**About this task:** Output the exact lines that start at the one containing "The image size" and continue to the last line of the entries below; do not output pictures.

**Collected data entries:**
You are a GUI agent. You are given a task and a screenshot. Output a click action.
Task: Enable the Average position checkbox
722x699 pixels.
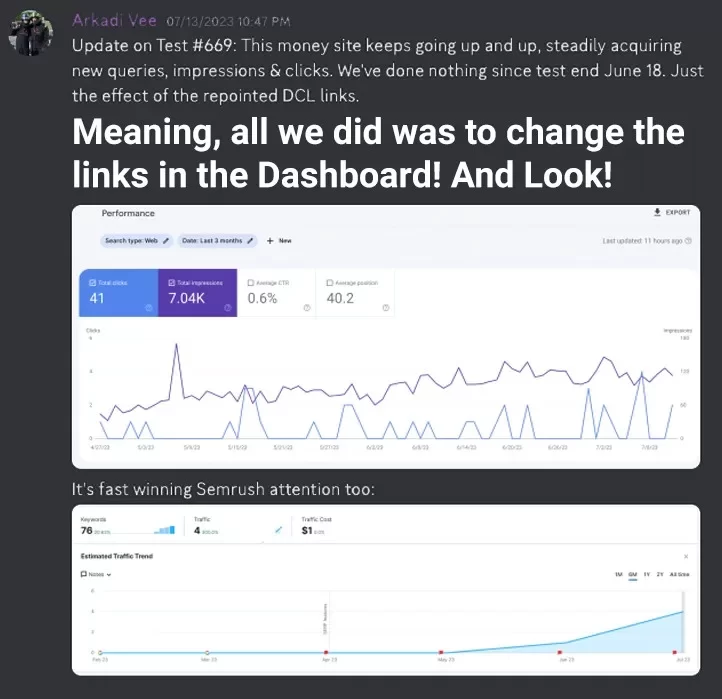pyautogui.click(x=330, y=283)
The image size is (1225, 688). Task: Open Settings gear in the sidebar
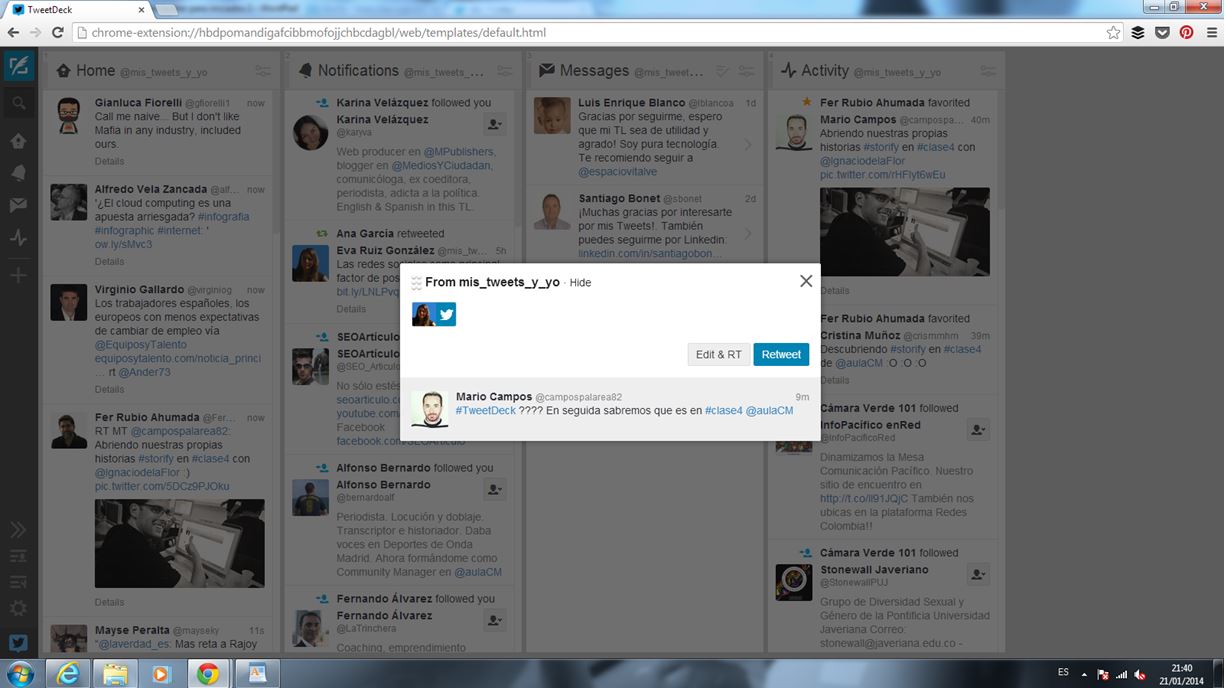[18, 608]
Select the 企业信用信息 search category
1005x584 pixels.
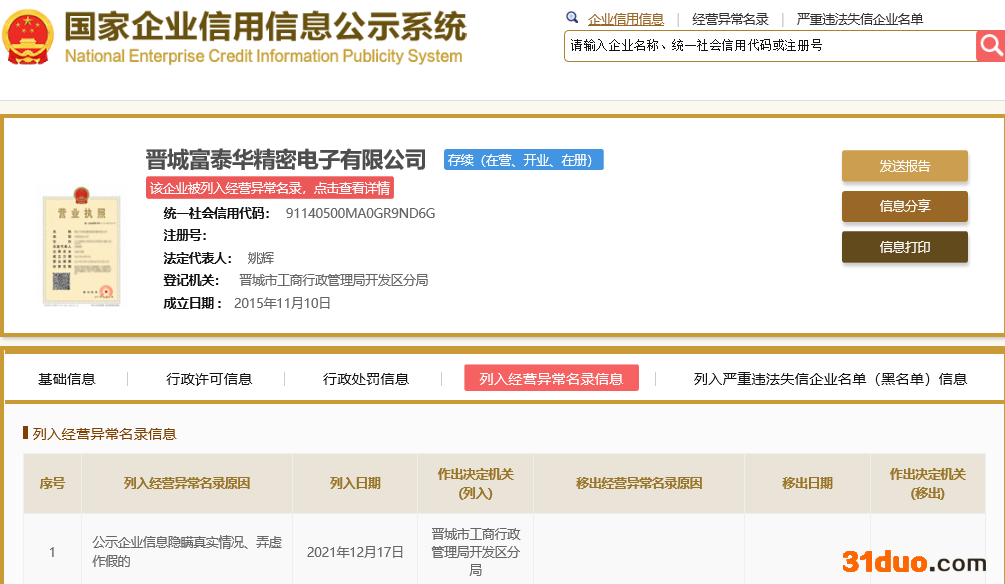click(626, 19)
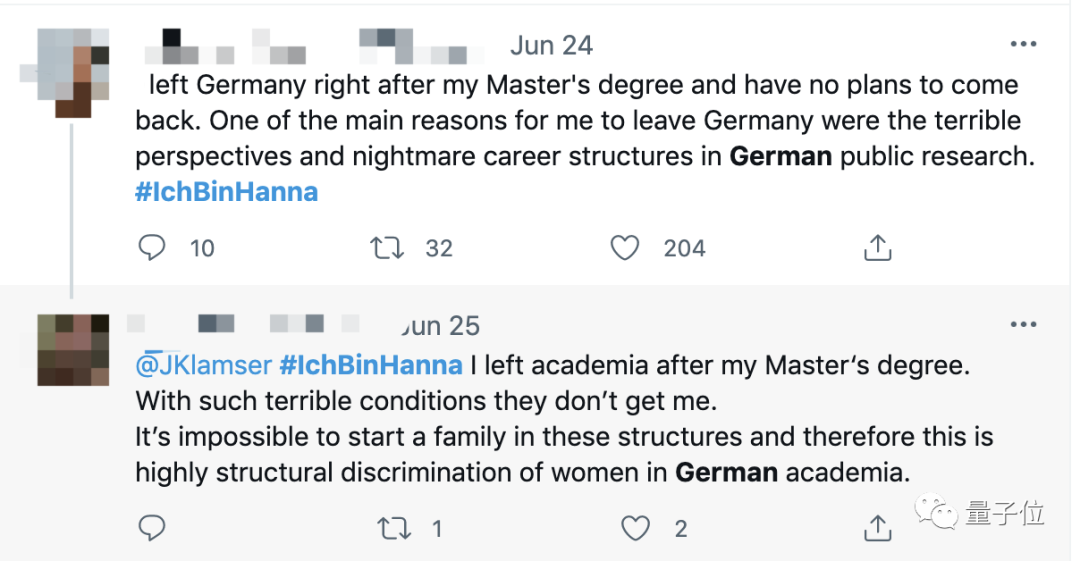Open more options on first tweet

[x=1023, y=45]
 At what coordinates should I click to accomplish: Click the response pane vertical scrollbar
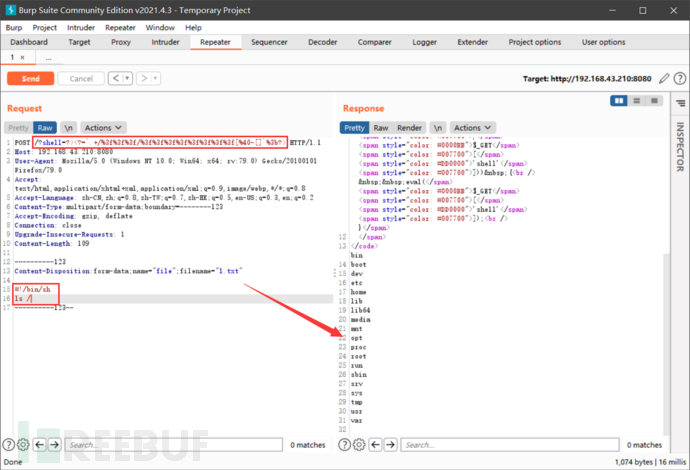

**Answer for the task:**
The image size is (1225, 688). Task: Open Settings gear in the sidebar
[18, 608]
Select the 企业信用信息 search category
1005x584 pixels.
click(626, 19)
Open more options on first tweet

[x=1023, y=45]
 At what coordinates should I click to accomplish: Click the response pane vertical scrollbar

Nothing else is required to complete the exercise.